▶ [Problem requirements] Could you edit the material from the line containing "Click the option text 'external; internal'" through the line containing "will [x=34, y=553].", changing "screenshot" to "image" and keeping everything else unchanged? Return only those lines.

Begin

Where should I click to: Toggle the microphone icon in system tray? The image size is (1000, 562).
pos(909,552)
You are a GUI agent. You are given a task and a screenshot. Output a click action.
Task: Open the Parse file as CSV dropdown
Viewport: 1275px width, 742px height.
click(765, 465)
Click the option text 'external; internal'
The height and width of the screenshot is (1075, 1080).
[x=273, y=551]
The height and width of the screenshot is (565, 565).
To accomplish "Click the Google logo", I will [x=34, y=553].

End
Begin

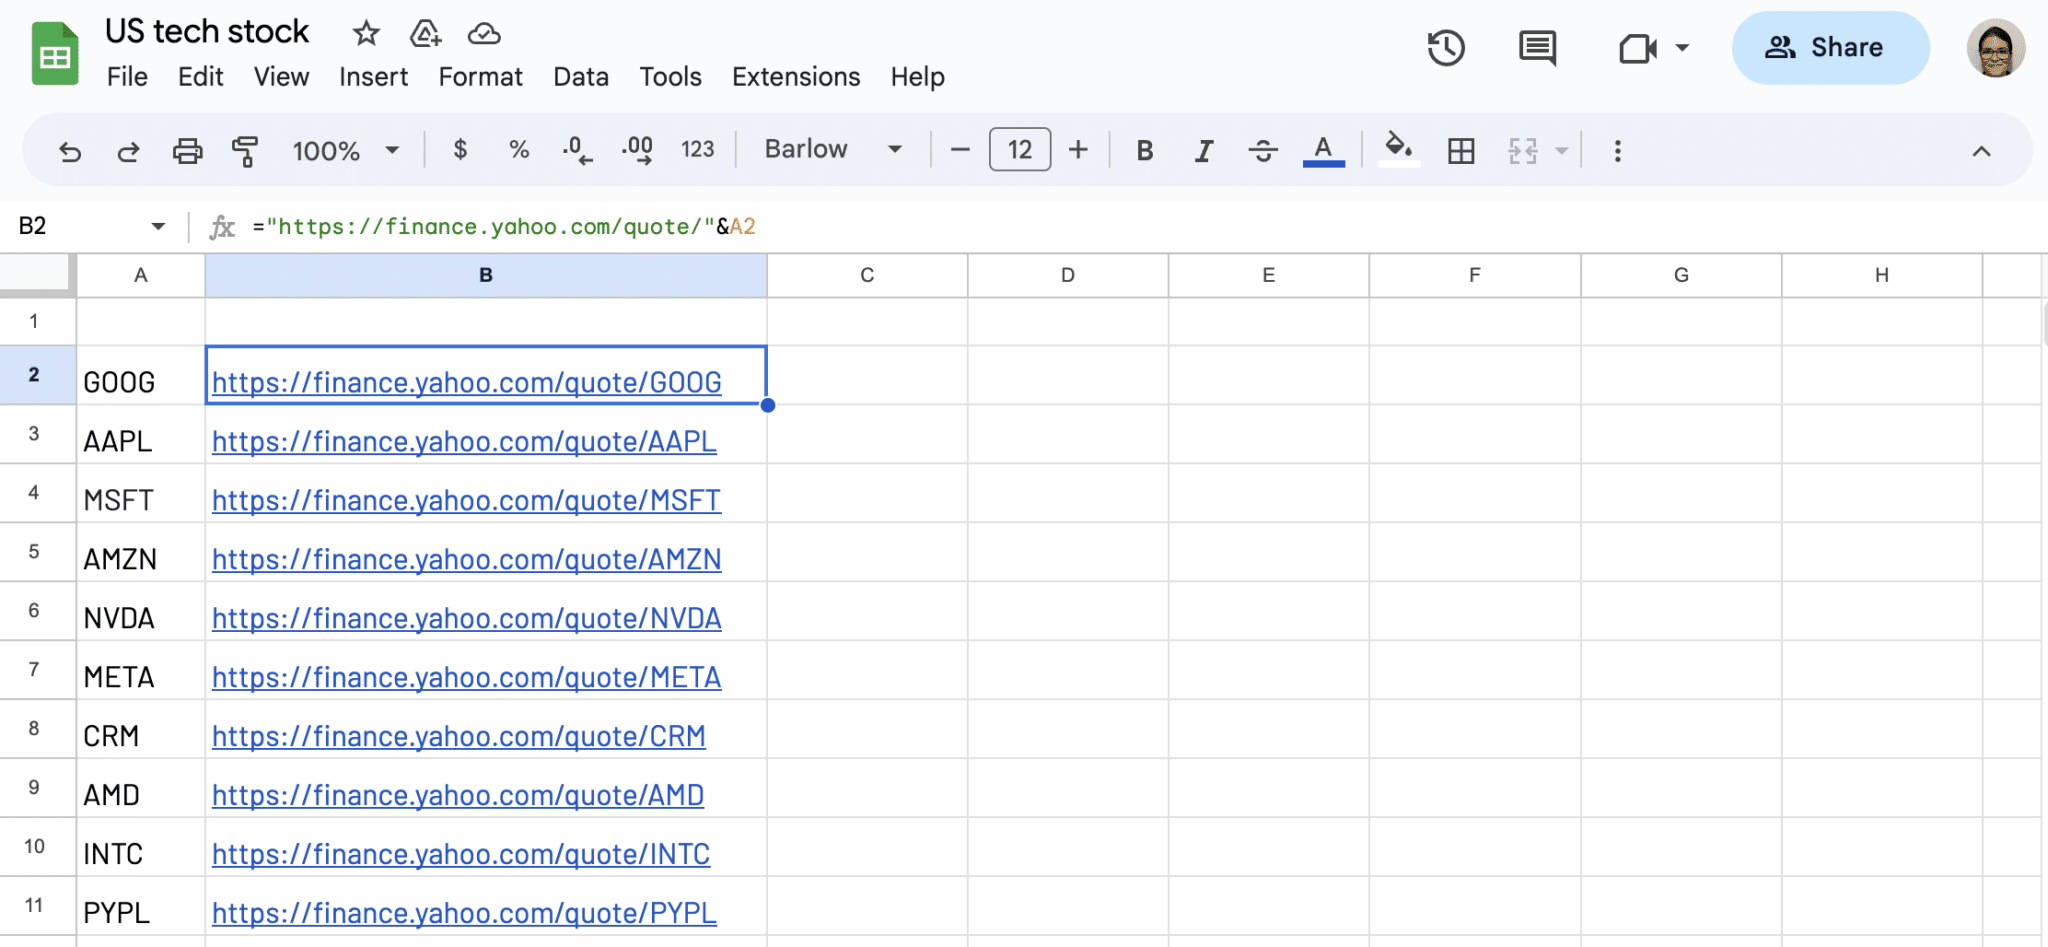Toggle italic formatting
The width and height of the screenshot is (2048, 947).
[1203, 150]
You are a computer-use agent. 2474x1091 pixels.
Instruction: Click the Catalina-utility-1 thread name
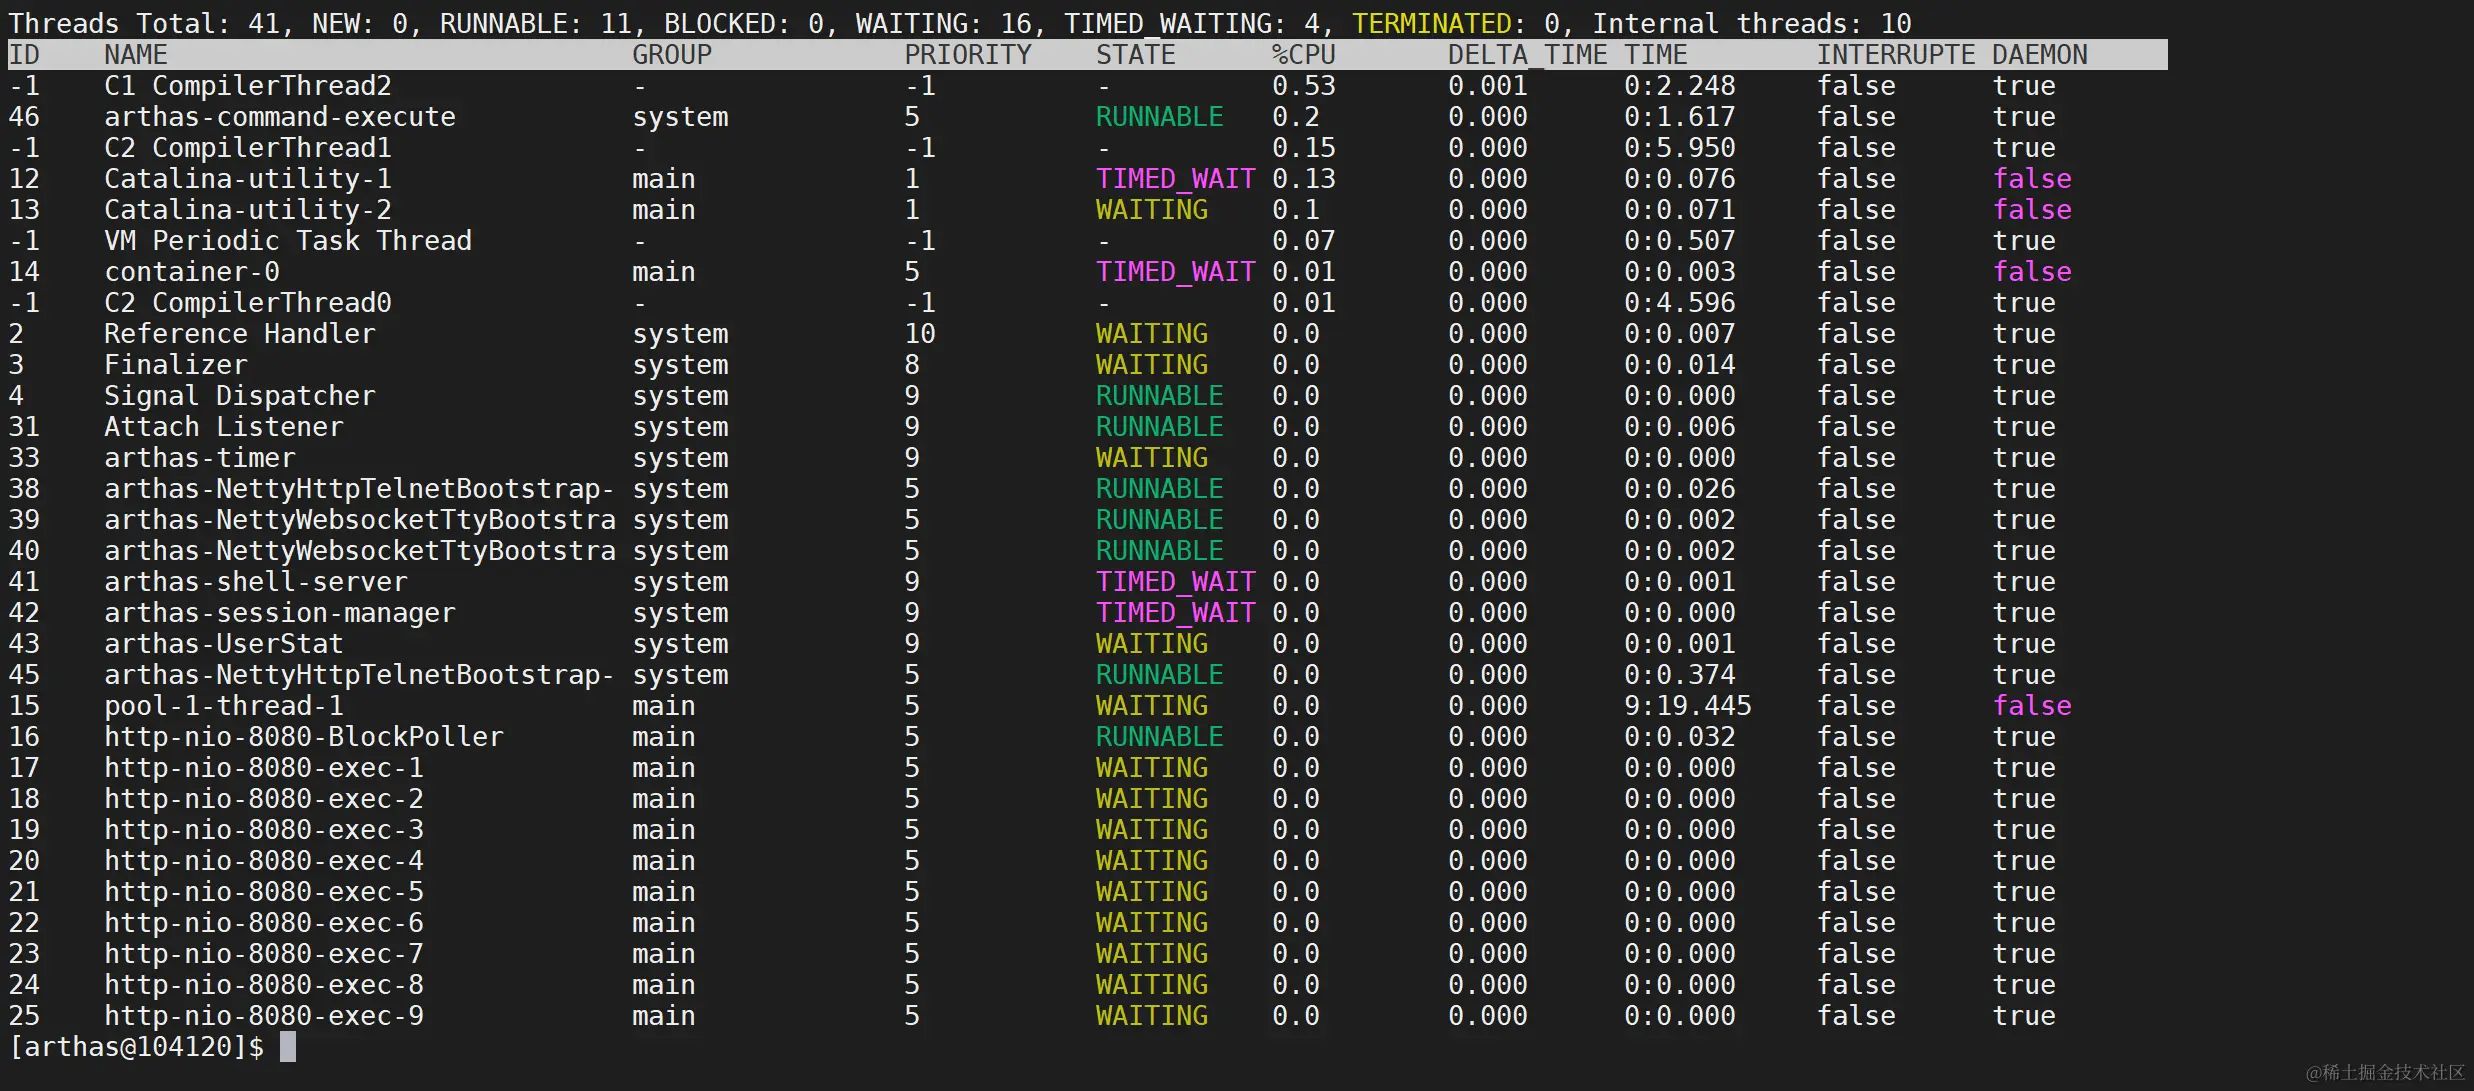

End

▶ [Result of this task]
Click the option text 'external; internal'
The height and width of the image is (1075, 1080).
[x=273, y=551]
The height and width of the image is (565, 565).
To accomplish "Click the Google logo", I will [x=34, y=553].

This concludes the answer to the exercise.